ТЕКСТ:
==================================================
Потом от его друзей – от Клауса Манна, от Муссинака – я узнал, что, сам о том не подозревая, сыграл в этой трагической истории некоторую роль. Я написал резкую статью о сюрреалистах. Мы сидели ночью в кафе, я вышел, чтобы раздобыть пакет табака. Когда я переходил улицу, подошли два сюрреалиста, один из них ударил меня по лицу. Вместо того, чтобы ответить тем же, я глупо спросил: в чем дело?.. Все это было в нравах сюрреалистов, и вот вздорная история стала последней каплей для Рене Кревеля. Конечно, капля не чаша, но мне тяжело об этом вспоминать.
На конгрессе Арагон прочитал речь Кревеля. Все встали. Ему было всего тридцать пять лет. Вот и выходит, что писатели даже на конгрессе не обошлись без самоубийства…
Элюар потребовал слова. Зал всполошился: начинается!.. Кто-то истошно кричал. Муссинак, который председательствовал, спокойно предоставил слово Элюару, бывшему тогда правоверным сюрреалистом. Элюар прочитал речь, написанную Бретоном; в ней, разумеется, имелись нападки на конгресс – для сюрреалистов мы были консерваторами, академиками, чинушами. Но полчаса спустя журналисты разочарованно отправились в буфет – все кончилось благополучно: мы понимали, что беда не в Бретоне, а в Гитлере.
Мне запомнилась речь английского романиста Форстера. Он говорил: «Будь я моложе и смелее, я, может быть, стал бы коммунистом… Если разразится новая война, то писатели, верные принципам либерализма и индивидуализма, вроде Хаксли и меня, будут попросту сметены. Мы ничего не можем против этого сделать, мы будем ржавыми иголками класть заплаты, пока не разразится катастрофа». (И молодой Хаксли и пожилой Форстер пережили Вторую мировую войну. А если «ржавые иголки» теперь в меньшем спросе, то знатоки уверяют, что дело не столько в сдвигах сознания, сколько в конкуренции телевидения.)
==================================================
ЗАДАНИЯ:
A. Чью речь, согласно отрывку о конгрессе писателей, прочитал на конгрессе Арагон?
B. Процитируйте из отрывка о конгрессе писателей всё, начиная со слов «На конгрессе Арагон» и вплоть до слов «а в Гитлере.».
C. Переведите на английский язык предложение из отрывка о конгрессе писателей: «Мне запомнилась речь английского романиста Форстера».

(Записи из источника данных)
==================================================
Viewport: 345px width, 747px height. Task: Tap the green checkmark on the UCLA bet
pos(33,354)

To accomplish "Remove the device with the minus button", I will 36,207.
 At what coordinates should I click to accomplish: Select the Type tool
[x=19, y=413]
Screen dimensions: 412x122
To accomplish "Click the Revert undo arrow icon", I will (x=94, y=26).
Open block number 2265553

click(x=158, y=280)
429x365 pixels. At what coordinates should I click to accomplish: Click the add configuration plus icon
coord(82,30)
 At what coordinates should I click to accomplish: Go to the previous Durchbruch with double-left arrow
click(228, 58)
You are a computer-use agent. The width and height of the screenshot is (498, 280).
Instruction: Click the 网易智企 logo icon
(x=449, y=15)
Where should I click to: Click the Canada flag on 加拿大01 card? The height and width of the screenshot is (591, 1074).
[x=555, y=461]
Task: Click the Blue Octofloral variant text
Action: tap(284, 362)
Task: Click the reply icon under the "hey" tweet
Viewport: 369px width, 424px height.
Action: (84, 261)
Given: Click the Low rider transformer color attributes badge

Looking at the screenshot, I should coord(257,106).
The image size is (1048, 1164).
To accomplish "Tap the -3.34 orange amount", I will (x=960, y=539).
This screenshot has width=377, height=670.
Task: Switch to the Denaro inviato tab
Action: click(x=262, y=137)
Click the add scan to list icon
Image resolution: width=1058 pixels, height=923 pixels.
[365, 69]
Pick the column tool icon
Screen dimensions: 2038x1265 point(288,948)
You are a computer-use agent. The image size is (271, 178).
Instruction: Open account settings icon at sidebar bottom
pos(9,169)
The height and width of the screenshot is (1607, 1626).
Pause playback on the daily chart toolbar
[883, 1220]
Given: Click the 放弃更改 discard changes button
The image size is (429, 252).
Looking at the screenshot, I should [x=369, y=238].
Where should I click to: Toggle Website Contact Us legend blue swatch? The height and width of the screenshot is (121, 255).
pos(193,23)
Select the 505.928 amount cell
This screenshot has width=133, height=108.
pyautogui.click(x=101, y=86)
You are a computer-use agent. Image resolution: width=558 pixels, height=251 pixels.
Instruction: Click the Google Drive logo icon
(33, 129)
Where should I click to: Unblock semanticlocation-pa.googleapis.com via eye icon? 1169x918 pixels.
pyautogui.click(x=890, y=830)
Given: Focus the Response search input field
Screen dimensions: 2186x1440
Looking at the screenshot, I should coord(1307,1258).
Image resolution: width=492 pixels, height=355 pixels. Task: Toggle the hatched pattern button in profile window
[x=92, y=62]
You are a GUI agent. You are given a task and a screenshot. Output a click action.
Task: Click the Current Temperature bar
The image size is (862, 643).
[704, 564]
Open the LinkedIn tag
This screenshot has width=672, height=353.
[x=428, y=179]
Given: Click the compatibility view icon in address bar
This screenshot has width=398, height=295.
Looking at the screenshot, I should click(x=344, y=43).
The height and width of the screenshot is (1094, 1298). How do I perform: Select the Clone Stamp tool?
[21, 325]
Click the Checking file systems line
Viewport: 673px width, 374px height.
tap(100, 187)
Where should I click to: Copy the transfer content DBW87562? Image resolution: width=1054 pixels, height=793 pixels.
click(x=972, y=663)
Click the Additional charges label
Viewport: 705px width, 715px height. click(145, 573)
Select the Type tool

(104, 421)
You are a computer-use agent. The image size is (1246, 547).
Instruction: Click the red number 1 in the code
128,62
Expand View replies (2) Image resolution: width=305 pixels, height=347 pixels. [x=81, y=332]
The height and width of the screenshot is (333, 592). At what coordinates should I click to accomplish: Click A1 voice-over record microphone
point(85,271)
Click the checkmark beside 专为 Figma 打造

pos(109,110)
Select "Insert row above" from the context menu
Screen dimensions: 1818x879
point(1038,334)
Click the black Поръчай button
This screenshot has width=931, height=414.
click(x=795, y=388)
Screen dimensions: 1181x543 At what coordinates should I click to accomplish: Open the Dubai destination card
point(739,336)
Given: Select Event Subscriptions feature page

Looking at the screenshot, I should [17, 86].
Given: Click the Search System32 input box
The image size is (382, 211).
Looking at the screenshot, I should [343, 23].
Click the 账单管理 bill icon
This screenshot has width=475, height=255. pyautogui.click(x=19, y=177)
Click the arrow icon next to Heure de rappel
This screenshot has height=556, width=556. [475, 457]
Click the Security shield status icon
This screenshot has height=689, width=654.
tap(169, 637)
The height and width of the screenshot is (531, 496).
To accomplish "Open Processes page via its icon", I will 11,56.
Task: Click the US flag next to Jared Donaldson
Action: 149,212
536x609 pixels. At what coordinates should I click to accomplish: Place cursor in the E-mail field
==================================================
ОТВЕТЫ:
A. Речь Рене Кревеля.

B.
На конгрессе Арагон прочитал речь Кревеля. Все встали. Ему было всего тридцать пять лет. Вот и выходит, что писатели даже на конгрессе не обошлись без самоубийства…
Элюар потребовал слова. Зал всполошился: начинается!.. Кто-то истошно кричал. Муссинак, который председательствовал, спокойно предоставил слово Элюару, бывшему тогда правоверным сюрреалистом. Элюар прочитал речь, написанную Бретоном; в ней, разумеется, имелись нападки на конгресс – для сюрреалистов мы были консерваторами, академиками, чинушами. Но полчаса спустя журналисты разочарованно отправились в буфет – все кончилось благополучно: мы понимали, что беда не в Бретоне, а в Гитлере.

C. The speech by the English novelist Forster stuck in my memory.